A Washington Post column on February 28, 2023 argued in favor of radically expanding the number of seats in the House of Representatives. A couple of recent Congressional bills agree.
Columnist Danielle Allen insisted that the House was originally “supposed to grow with every decennial census. James Madison even included in the Bill of Rights an amendment laying out a formula forcing the House to grow from 65 to 200 members, then allowing it to expand beyond that.” While Representatives currently “represent roughly 762,000 people each,” that number could “reach 1 million by mid-century,” she said. The 1929 Permanent Apportionment Act, Allen continued, effectively limited the size of the House to only 435 Members and “set the decennial reapportionment of the House on autopilot.”
Allen cited as her rationale: (1) “representatives are too removed from their constituents”; (2) “Congress has a much larger budget to track and manage, and many more agencies to review”; (3) smaller districts could mean cheaper election campaigns; and (4) enhancing “equal protection and inclusivity.”

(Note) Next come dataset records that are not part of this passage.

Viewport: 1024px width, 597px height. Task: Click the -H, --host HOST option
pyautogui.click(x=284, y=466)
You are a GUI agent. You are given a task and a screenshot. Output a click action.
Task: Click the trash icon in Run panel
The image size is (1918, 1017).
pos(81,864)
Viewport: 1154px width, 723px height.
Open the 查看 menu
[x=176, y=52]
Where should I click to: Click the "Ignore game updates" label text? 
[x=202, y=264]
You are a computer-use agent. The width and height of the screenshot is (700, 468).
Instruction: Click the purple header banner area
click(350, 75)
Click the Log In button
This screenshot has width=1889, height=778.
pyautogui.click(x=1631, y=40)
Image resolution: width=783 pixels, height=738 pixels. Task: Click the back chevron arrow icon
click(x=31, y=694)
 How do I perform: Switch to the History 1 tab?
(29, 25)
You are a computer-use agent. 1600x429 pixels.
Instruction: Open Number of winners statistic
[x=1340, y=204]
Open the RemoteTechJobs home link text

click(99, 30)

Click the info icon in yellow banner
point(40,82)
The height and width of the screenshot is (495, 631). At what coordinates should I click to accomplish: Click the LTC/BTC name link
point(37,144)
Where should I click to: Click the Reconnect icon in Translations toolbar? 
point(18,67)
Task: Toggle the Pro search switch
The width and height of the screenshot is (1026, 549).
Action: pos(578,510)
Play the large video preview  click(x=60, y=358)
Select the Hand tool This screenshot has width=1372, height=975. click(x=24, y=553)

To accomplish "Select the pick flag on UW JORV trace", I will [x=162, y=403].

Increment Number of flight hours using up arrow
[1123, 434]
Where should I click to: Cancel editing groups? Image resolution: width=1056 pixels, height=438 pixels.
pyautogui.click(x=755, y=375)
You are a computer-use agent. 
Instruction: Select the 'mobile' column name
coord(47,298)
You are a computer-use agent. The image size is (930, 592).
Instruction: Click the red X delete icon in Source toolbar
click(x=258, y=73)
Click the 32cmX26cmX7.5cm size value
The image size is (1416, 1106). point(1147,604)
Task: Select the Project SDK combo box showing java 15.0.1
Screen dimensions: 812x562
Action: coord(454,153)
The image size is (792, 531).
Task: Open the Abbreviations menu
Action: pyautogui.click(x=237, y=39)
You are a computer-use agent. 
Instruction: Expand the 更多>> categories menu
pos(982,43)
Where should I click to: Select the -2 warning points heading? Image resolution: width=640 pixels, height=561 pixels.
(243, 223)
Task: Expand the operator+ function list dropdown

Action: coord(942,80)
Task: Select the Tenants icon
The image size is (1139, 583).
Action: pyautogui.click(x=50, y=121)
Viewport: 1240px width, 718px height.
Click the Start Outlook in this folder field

Meanwhile, in the House itself, a pair of bills would follow Allen’s lead:
- The Equal Voices Act (H.R. 643), introduced by Rep. Sean Casten (D-IL-06), would “require that the average number the average number of constituents represented by a Member from any State” would be “equivalent to the number of constituents represented by the Member from the least populous State and to apportion Representatives among the States accordingly.”
- The Restoring Equal and Accountable Legislators in the House Act (REAL House Act) (H.R. 622), introduced by Rep. Earl Blumenauer (D-OR-03), would expand the number of House seats for the post-2030 Census redistricting to 585, with increases at each census thereafter. Blumenauer has a 1-pager on the bill, and the bill’s impact was recently analyzed by the American Redistricting Project.